(Stored records)
----------------------------------------

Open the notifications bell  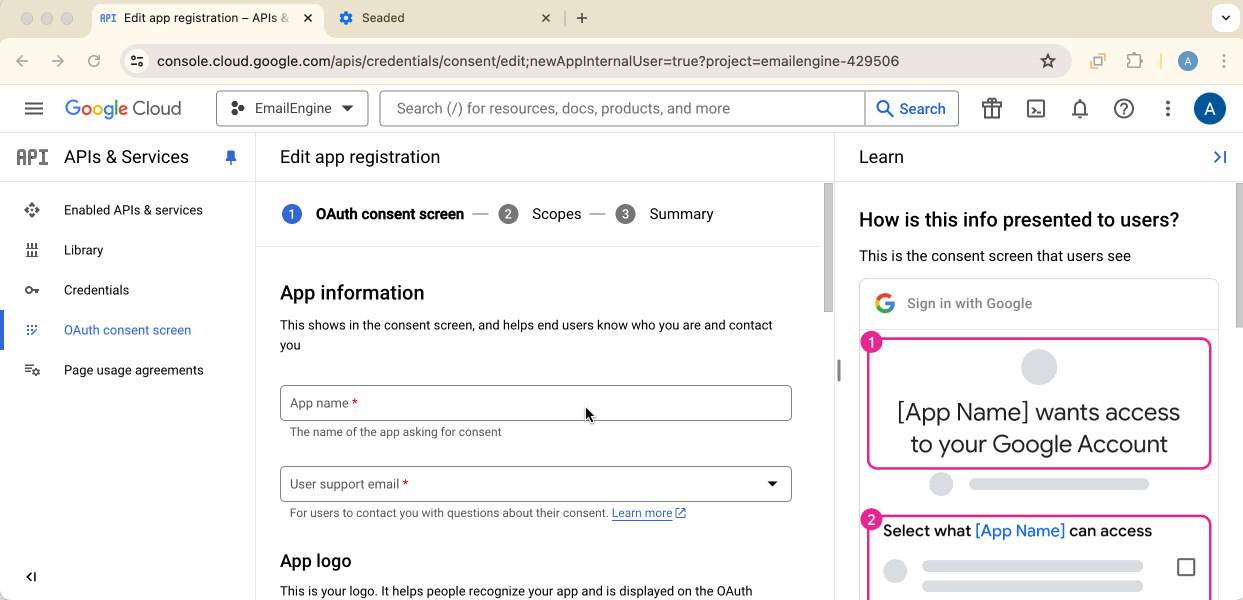point(1079,108)
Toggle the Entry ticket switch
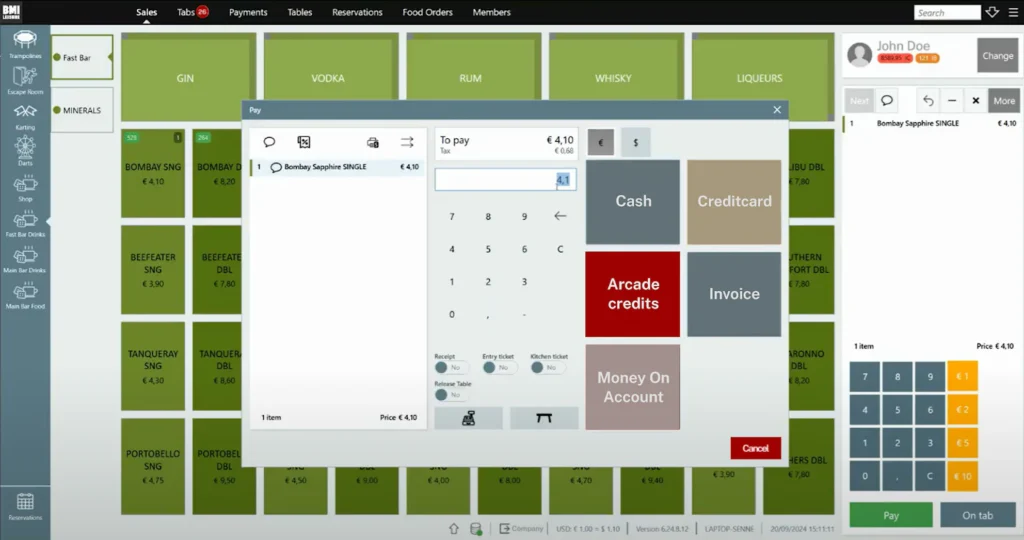 tap(496, 368)
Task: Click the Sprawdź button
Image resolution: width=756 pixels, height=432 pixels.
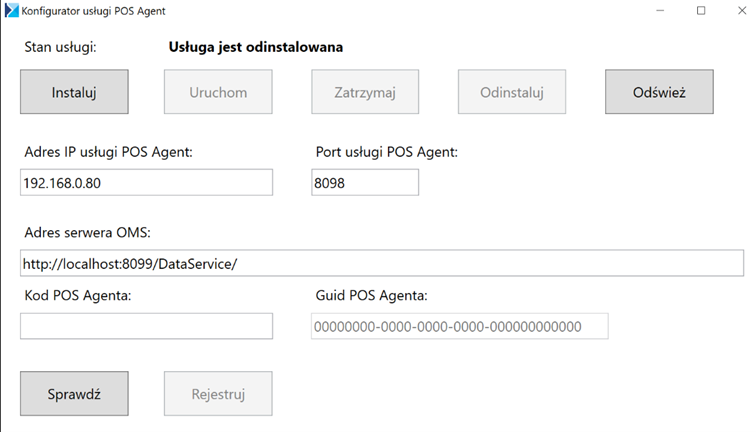Action: coord(74,394)
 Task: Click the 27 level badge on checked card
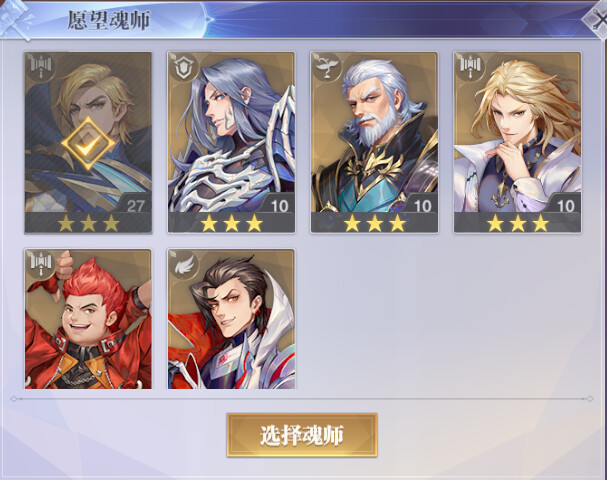click(135, 206)
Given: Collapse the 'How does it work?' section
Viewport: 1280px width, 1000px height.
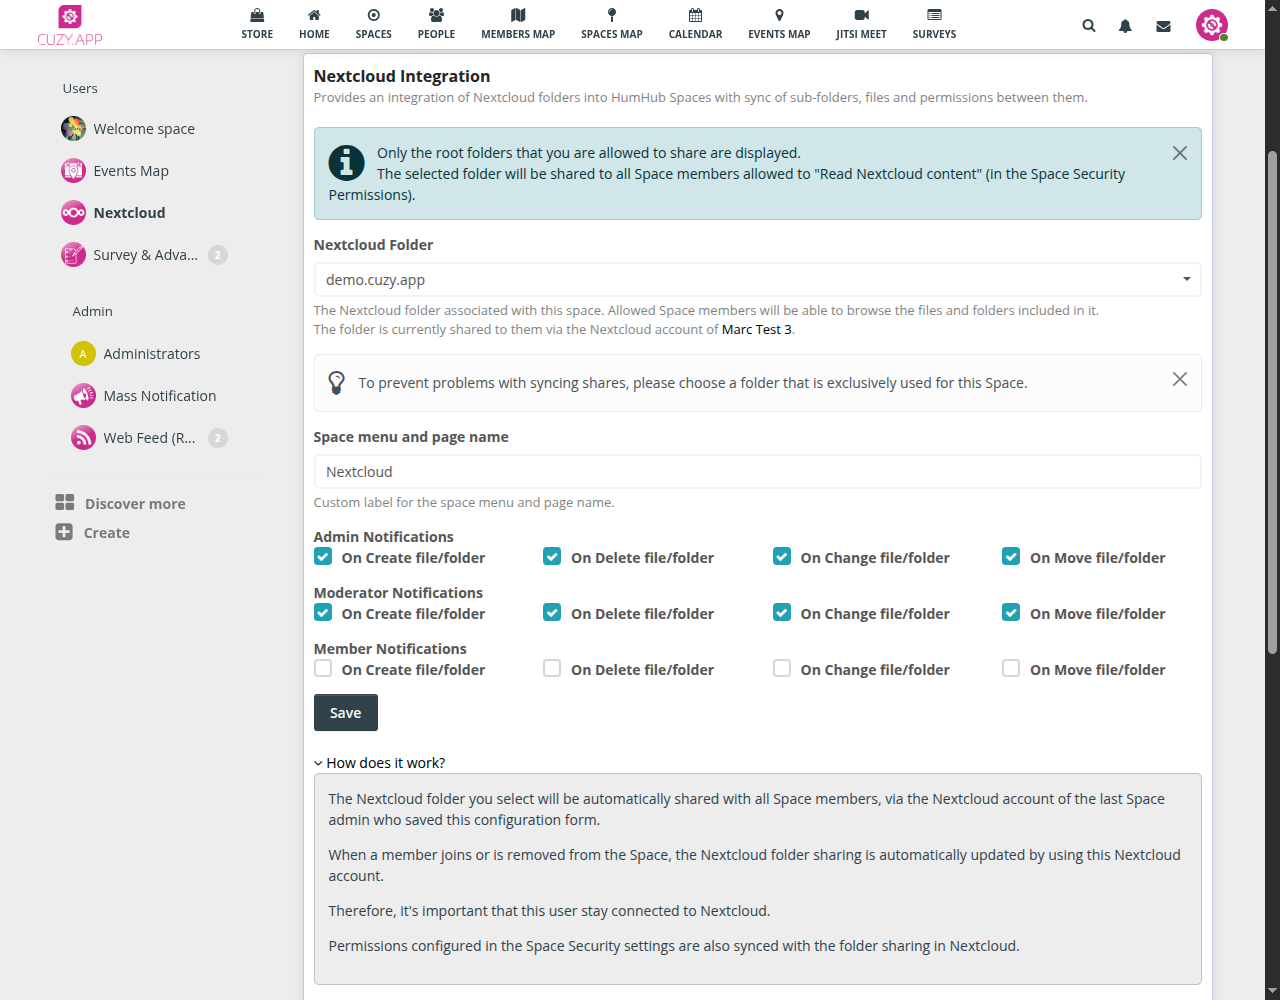Looking at the screenshot, I should 380,763.
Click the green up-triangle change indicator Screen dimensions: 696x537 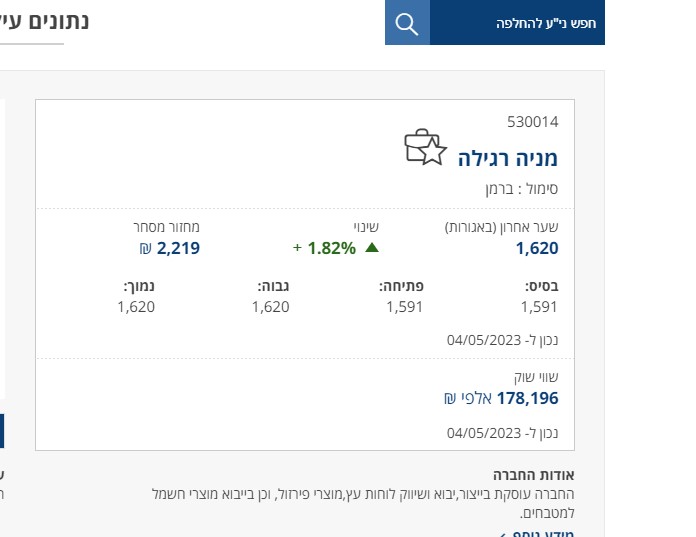pyautogui.click(x=372, y=248)
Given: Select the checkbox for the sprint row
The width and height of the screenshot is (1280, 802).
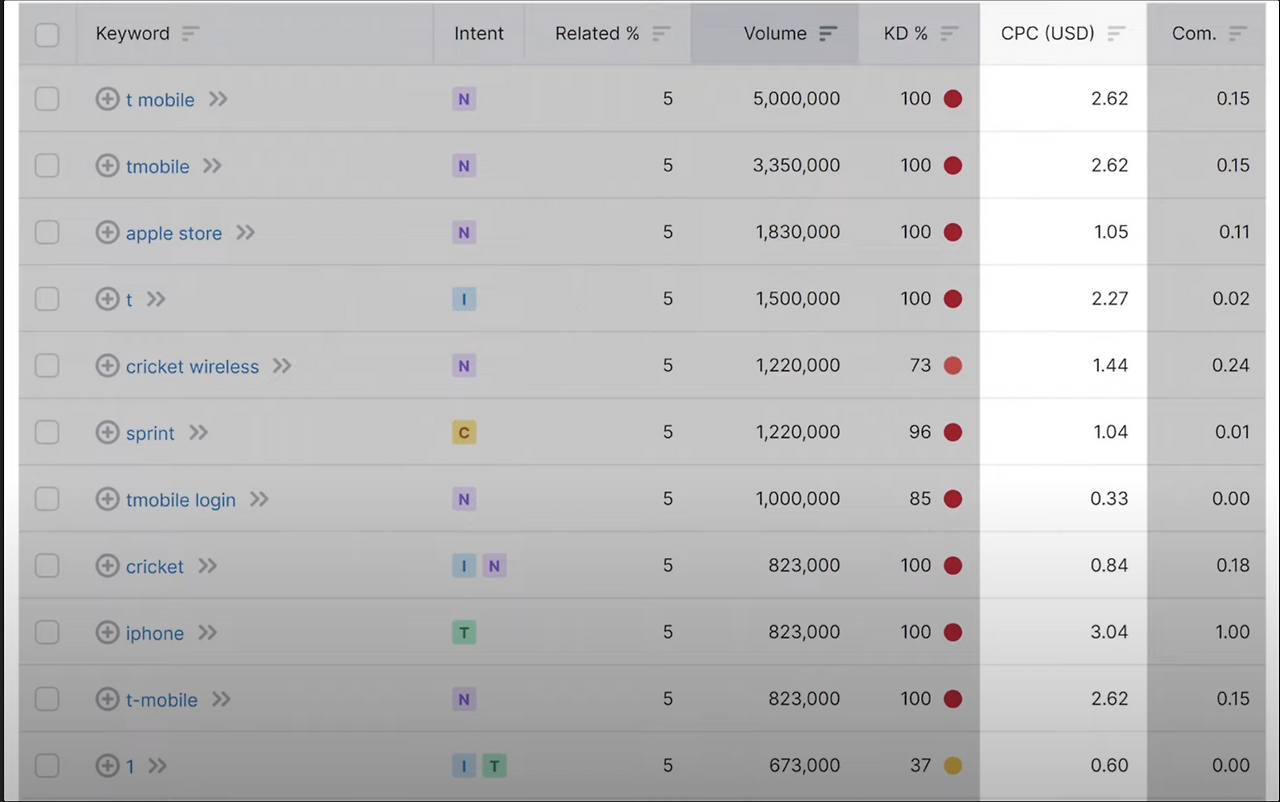Looking at the screenshot, I should (47, 432).
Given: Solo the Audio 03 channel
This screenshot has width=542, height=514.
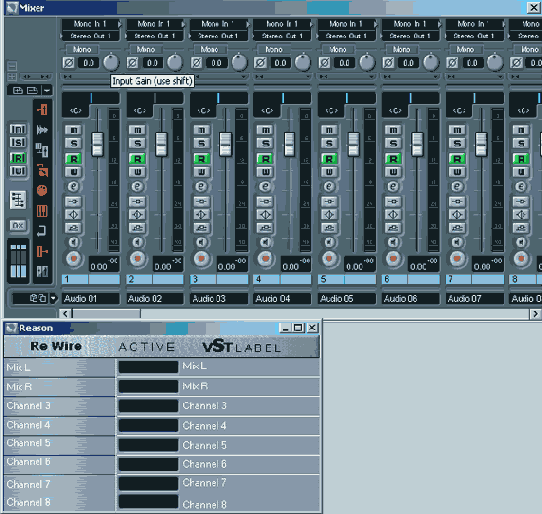Looking at the screenshot, I should (x=202, y=143).
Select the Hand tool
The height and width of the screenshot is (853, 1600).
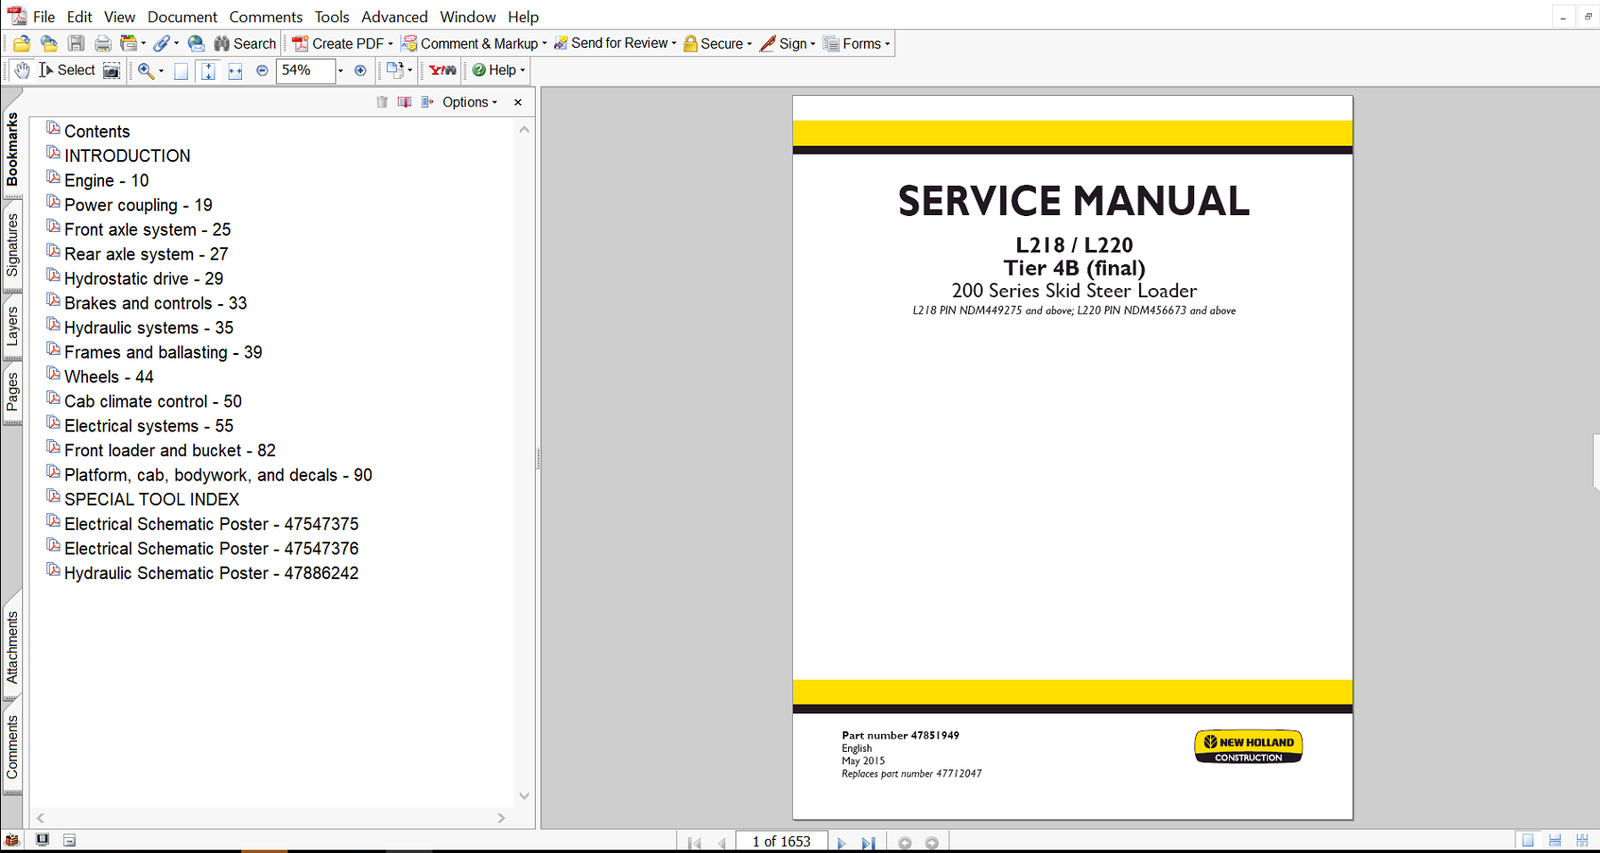(22, 70)
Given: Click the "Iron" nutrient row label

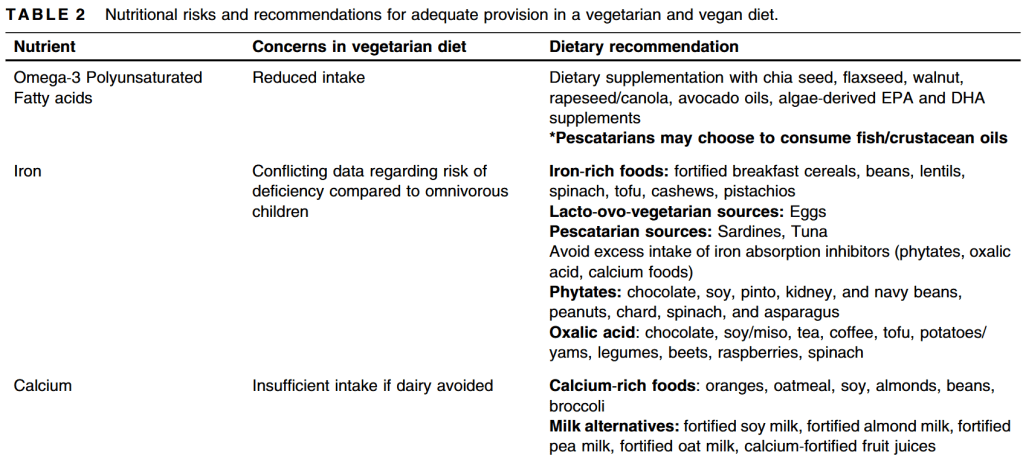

----------------------------------------

At the line containing "The width and", begin reproducing the entries word for word, and continue through their last line. Leave out the pictures.

> _Your response_
The width and height of the screenshot is (1280, 802).
Looking at the screenshot, I should (47, 432).
Given: Solo the Audio 03 channel
This screenshot has width=542, height=514.
Looking at the screenshot, I should (x=202, y=143).
Select the Hand tool
The height and width of the screenshot is (853, 1600).
(22, 70)
Given: Click the "Iron" nutrient row label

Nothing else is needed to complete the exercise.